Content starts
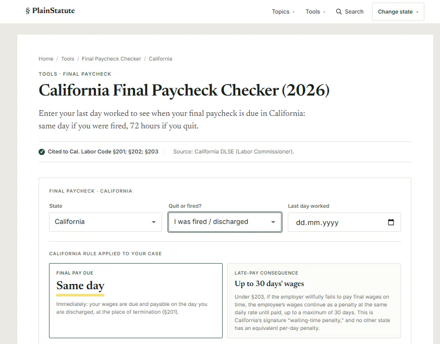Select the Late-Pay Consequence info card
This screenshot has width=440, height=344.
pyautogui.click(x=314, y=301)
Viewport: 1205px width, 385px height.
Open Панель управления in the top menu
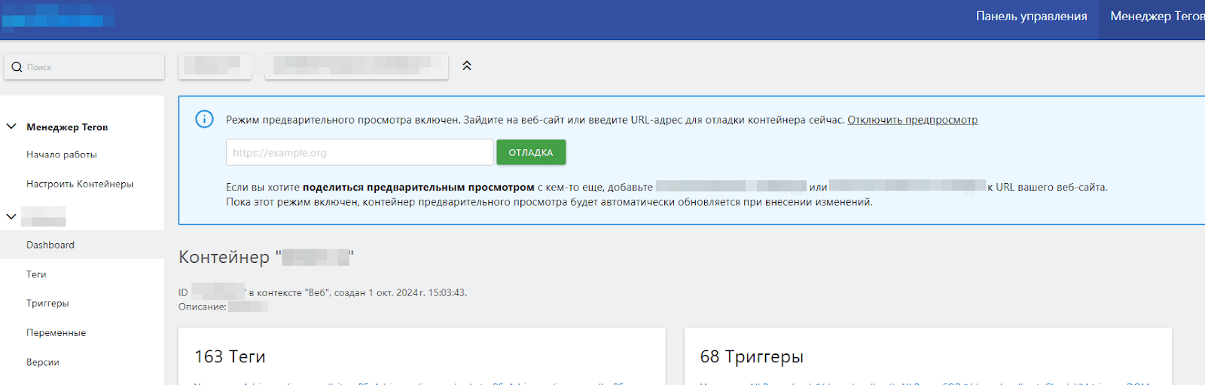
Content ends
Nothing but the lines from the one holding "Viewport: 1205px width, 385px height." through the last line of the entries should be written out, exactly and inclusively, minus the pictures.

Viewport: 1205px width, 385px height.
Open Панель управления in the top menu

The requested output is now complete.